- **REQUIRED WORK**
Give back the line below containing "Сотрудничество (151, 2260)" and every later line, exactly.
[Opening SOURCE MATERIAL section]
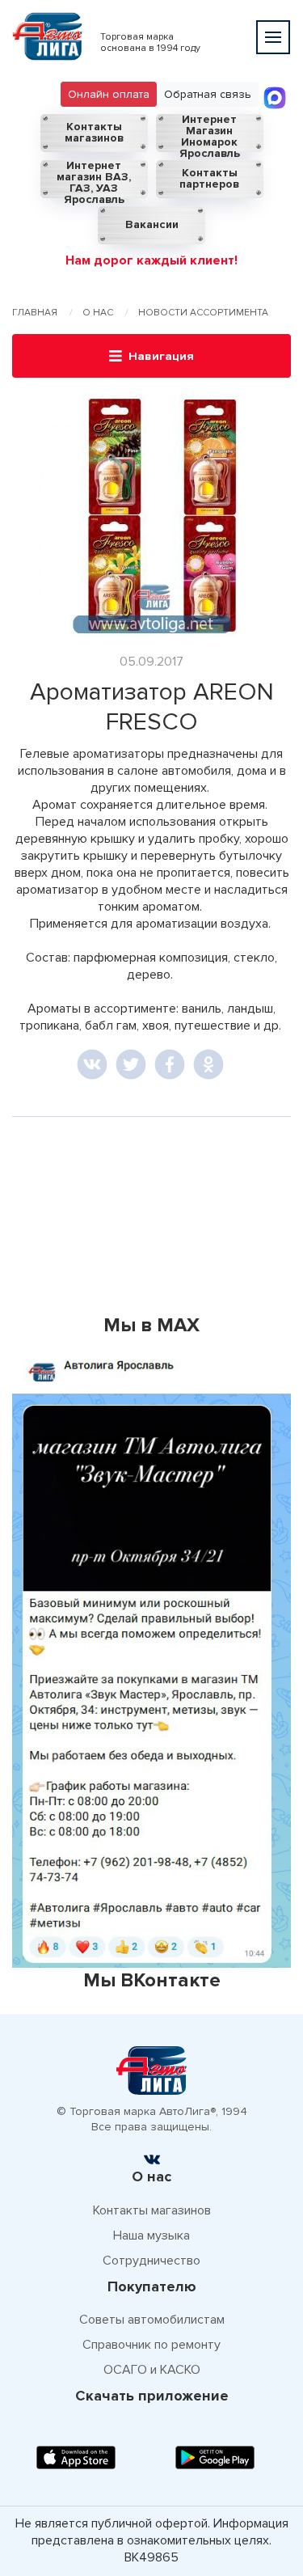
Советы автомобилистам (152, 2320)
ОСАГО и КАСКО (151, 2370)
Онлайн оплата (108, 94)
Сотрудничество (151, 2260)
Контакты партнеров (209, 178)
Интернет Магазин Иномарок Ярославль (209, 133)
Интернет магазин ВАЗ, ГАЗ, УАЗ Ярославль (94, 179)
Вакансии (152, 224)
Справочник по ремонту (151, 2345)
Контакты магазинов (94, 132)
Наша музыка (151, 2235)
[Closing SOURCE MATERIAL section]
- **EXPECTED OUTPUT**
Сотрудничество (151, 2260)
Контакты партнеров (209, 178)
Интернет Магазин Иномарок Ярославль (209, 133)
Интернет магазин ВАЗ, ГАЗ, УАЗ Ярославль (94, 179)
Вакансии (152, 224)
Справочник по ремонту (151, 2345)
Контакты магазинов (94, 132)
Наша музыка (151, 2235)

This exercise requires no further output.